━━━ DATA LINES

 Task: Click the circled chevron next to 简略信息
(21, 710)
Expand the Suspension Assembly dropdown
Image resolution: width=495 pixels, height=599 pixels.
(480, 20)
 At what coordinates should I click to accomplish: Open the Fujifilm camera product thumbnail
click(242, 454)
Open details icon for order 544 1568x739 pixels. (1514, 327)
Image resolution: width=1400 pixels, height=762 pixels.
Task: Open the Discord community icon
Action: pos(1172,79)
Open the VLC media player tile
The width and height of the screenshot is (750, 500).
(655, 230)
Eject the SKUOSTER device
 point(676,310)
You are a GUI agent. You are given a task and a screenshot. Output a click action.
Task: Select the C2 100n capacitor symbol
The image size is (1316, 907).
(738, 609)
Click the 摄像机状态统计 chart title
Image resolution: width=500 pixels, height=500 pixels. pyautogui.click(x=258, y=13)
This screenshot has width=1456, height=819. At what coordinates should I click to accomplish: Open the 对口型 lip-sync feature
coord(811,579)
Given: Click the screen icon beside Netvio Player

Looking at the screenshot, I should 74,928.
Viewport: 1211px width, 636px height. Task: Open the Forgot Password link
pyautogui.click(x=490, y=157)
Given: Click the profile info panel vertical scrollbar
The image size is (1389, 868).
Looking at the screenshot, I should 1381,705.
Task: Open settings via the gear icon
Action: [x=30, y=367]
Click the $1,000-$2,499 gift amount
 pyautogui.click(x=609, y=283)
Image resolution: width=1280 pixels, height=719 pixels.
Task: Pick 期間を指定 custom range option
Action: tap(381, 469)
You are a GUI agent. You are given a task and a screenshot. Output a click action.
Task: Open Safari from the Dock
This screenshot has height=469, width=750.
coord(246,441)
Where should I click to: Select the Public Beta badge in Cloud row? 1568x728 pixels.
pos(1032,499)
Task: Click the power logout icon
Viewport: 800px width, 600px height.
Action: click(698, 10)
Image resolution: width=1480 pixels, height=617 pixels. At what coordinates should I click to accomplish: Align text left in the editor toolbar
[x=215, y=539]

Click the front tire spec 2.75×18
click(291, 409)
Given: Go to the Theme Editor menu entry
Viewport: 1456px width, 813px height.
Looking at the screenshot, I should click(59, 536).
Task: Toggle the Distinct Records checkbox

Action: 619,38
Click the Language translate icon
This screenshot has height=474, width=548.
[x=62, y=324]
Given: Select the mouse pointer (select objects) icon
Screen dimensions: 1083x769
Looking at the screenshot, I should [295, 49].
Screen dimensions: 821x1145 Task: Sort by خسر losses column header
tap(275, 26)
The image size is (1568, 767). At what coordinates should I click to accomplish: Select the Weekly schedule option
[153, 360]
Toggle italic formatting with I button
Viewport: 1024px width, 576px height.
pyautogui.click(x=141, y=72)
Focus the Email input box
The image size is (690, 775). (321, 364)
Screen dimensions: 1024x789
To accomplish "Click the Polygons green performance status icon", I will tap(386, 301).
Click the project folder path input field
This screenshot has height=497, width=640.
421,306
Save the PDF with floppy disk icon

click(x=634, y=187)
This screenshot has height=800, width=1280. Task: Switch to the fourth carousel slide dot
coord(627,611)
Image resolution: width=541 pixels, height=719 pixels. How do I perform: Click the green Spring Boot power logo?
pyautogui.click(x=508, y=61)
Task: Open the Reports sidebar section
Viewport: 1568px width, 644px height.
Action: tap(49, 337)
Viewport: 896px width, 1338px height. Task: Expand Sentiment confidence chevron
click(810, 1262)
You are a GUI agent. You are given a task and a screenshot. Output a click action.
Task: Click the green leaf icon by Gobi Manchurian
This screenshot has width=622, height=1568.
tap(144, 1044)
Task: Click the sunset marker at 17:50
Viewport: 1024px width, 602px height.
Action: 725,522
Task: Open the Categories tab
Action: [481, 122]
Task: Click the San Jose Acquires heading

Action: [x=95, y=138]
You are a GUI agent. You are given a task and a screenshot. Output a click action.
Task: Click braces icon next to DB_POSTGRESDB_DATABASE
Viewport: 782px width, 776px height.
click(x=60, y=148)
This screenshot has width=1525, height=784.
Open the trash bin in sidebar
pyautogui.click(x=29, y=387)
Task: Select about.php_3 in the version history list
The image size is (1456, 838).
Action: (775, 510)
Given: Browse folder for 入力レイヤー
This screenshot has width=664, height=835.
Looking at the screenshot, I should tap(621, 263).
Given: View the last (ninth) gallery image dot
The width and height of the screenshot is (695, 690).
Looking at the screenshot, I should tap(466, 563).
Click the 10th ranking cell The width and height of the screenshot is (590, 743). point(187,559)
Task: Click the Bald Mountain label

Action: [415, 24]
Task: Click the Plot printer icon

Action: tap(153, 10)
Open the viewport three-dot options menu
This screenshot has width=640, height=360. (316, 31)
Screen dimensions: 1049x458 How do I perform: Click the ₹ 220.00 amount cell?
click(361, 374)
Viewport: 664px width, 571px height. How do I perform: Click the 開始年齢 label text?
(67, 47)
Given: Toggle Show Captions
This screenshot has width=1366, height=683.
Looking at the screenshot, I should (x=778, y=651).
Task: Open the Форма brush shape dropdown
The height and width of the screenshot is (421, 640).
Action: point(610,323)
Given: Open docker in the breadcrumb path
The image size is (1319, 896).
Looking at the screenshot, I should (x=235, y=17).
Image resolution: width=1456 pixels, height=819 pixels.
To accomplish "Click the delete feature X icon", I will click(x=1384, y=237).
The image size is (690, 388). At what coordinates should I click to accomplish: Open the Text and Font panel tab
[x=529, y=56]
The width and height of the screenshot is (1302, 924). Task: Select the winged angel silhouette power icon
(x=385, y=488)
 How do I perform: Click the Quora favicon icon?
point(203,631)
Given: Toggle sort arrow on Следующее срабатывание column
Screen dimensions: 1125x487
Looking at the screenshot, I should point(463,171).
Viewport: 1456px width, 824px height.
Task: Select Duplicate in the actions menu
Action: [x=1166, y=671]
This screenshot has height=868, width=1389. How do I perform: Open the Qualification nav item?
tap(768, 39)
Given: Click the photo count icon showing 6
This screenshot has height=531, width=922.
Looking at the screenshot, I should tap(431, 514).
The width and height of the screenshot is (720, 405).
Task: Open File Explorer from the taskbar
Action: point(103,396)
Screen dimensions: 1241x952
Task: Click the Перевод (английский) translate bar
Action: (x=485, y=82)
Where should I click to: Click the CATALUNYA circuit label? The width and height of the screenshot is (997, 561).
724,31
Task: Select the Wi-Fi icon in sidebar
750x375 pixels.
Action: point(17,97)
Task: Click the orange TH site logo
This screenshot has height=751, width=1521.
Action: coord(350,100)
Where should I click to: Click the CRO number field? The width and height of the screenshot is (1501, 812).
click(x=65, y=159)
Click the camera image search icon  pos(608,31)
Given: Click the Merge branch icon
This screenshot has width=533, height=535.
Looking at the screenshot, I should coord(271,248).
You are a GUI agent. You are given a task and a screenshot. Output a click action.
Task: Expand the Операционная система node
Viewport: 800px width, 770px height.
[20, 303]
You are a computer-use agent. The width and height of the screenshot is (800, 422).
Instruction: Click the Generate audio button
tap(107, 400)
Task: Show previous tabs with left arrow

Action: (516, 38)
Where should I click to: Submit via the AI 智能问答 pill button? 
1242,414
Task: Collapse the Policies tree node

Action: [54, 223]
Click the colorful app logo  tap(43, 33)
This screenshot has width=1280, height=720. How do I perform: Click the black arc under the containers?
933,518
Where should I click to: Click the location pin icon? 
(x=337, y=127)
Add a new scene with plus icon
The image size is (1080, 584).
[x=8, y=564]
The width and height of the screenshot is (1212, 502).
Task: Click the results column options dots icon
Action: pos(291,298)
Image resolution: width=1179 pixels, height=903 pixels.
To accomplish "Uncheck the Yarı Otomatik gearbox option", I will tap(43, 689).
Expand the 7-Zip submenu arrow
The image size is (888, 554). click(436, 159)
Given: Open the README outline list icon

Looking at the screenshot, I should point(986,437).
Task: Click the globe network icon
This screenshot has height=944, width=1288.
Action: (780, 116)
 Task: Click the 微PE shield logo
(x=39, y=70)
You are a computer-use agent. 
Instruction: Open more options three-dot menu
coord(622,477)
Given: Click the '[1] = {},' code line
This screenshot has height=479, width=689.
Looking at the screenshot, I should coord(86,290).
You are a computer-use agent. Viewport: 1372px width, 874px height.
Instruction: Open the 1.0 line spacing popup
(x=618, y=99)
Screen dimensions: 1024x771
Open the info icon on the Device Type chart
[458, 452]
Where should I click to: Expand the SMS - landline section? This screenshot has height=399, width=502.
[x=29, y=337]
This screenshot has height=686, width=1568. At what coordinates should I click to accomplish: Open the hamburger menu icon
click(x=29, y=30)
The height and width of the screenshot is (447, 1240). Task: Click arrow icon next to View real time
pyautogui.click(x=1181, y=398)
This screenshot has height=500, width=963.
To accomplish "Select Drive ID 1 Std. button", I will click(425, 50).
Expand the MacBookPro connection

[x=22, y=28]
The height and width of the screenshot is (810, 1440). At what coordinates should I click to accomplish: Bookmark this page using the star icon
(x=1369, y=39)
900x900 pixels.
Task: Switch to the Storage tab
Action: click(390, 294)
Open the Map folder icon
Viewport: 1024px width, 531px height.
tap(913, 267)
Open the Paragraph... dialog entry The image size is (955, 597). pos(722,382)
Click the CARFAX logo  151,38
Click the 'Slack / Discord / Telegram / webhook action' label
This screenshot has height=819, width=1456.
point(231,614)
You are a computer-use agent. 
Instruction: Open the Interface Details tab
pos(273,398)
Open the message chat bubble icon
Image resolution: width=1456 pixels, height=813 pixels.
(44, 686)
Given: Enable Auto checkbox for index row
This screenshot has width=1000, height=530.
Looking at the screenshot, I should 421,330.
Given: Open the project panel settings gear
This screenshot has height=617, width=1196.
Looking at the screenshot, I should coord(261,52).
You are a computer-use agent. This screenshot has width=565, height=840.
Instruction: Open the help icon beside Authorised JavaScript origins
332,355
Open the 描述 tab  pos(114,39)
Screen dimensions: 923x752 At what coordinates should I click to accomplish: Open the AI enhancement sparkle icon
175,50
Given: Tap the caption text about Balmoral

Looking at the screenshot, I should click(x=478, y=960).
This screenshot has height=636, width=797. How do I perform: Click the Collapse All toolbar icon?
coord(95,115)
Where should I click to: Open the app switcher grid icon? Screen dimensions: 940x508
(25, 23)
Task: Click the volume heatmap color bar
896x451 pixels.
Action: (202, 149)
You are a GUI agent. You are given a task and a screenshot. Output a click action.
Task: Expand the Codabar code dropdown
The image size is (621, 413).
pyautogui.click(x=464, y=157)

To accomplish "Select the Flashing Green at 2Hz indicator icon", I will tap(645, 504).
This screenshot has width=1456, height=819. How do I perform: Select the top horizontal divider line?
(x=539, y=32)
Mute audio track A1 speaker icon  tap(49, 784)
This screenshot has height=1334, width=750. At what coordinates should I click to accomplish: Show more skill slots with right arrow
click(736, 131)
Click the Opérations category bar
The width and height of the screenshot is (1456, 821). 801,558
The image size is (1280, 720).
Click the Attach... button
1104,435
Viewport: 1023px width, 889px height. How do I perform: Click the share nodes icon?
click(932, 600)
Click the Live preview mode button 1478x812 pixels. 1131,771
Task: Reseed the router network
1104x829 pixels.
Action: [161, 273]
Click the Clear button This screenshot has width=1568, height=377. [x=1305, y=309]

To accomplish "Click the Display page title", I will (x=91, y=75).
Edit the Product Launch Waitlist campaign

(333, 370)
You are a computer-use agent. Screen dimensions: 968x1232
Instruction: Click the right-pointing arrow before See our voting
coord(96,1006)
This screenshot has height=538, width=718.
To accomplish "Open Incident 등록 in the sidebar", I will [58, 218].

━━━━━━

WHAT TO PRODUCE → In the data, reproduce everything from the line containing "This screenshot has height=868, width=1389." down to the line containing "tap(768, 39)", changing "Qualification" to "Certification" and leaving all else as it stands.

TASK OUTPUT →
This screenshot has height=868, width=1389. How do I perform: Open the Certification nav item?
tap(768, 39)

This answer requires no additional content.